• EXTRACTED MATERIAL:
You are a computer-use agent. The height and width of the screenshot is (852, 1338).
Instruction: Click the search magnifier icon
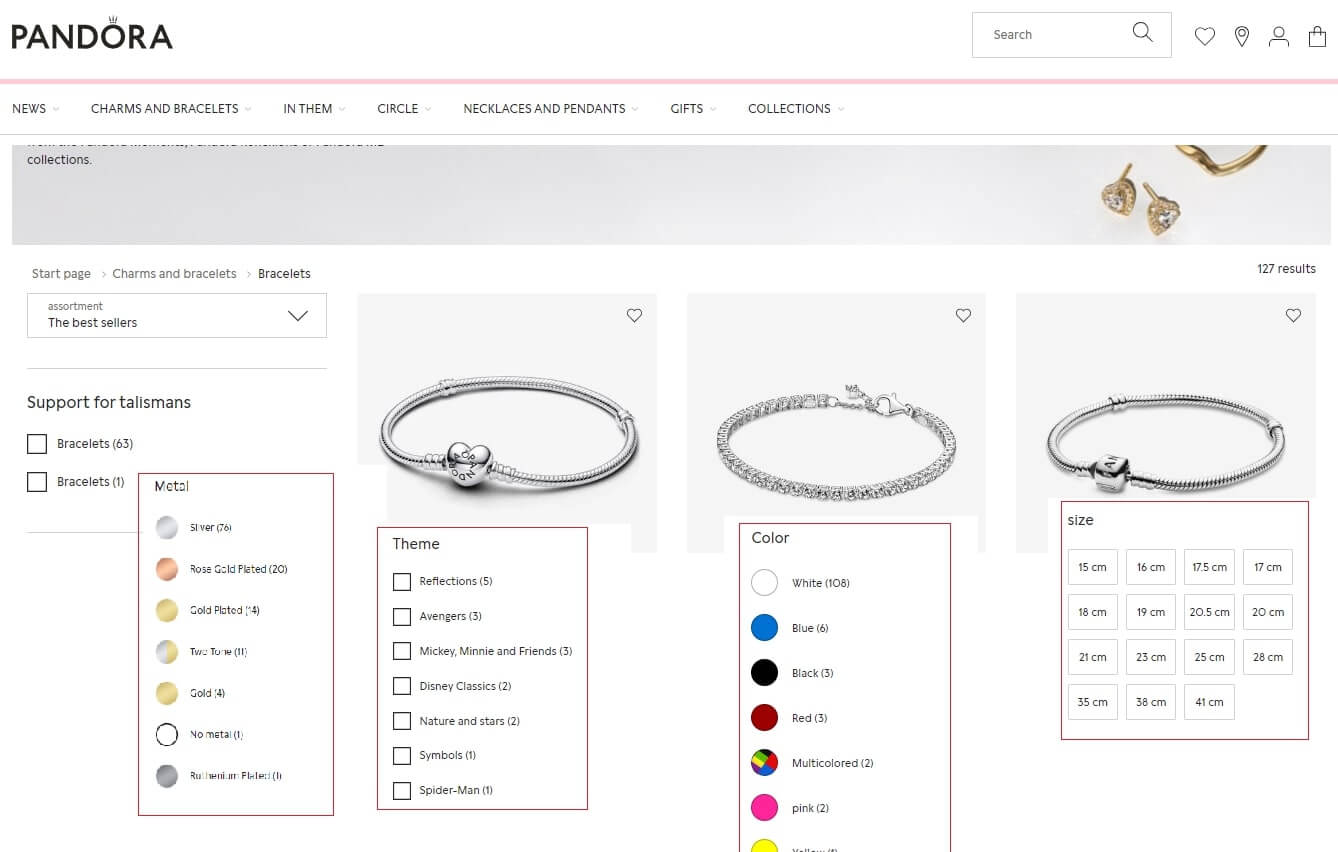coord(1142,33)
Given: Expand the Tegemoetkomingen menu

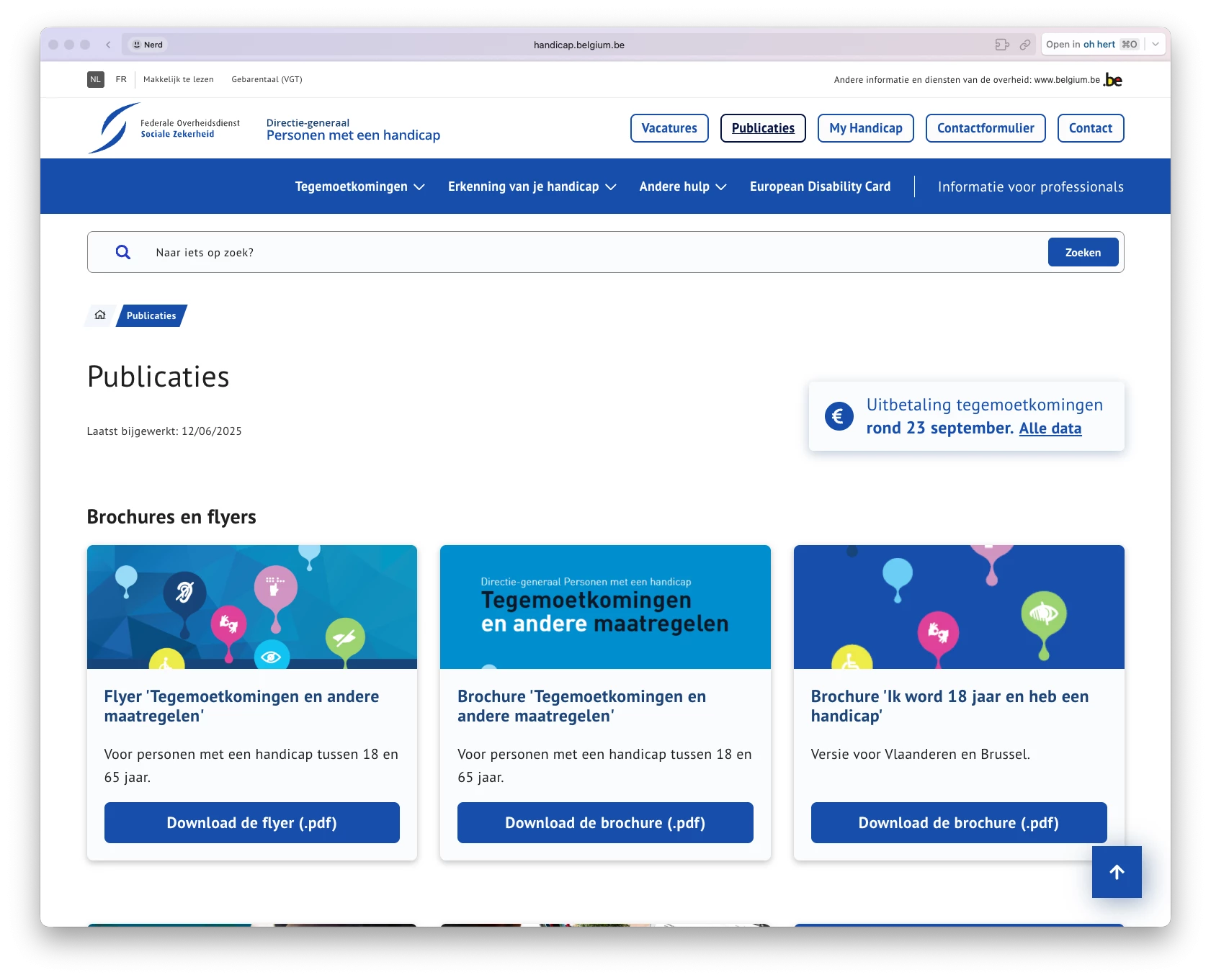Looking at the screenshot, I should (x=359, y=186).
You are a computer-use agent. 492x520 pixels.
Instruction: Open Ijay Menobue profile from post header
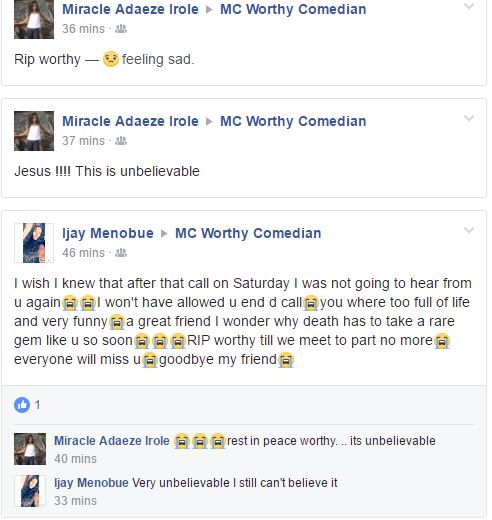(108, 233)
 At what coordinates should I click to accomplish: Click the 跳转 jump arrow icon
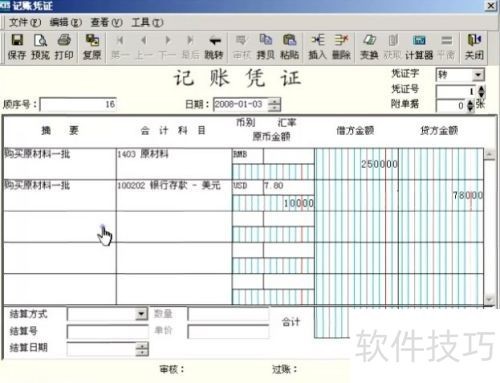[214, 41]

• GOAL OF THE EXERCISE:
All lines from the one containing "Instruction: Click the search magnifier icon" through the final line of the entries above are to be copied exactly; the pictures are not.

• SOLUTION TO THIS PROBLEM:
Instruction: Click the search magnifier icon
coord(1142,33)
Given: Expand the Tegemoetkomingen menu

Looking at the screenshot, I should (x=359, y=186).
You are a computer-use agent. 492x520 pixels.
Instruction: Open Ijay Menobue profile from post header
(108, 233)
 At what coordinates should I click to accomplish: Click the 跳转 jump arrow icon
[214, 41]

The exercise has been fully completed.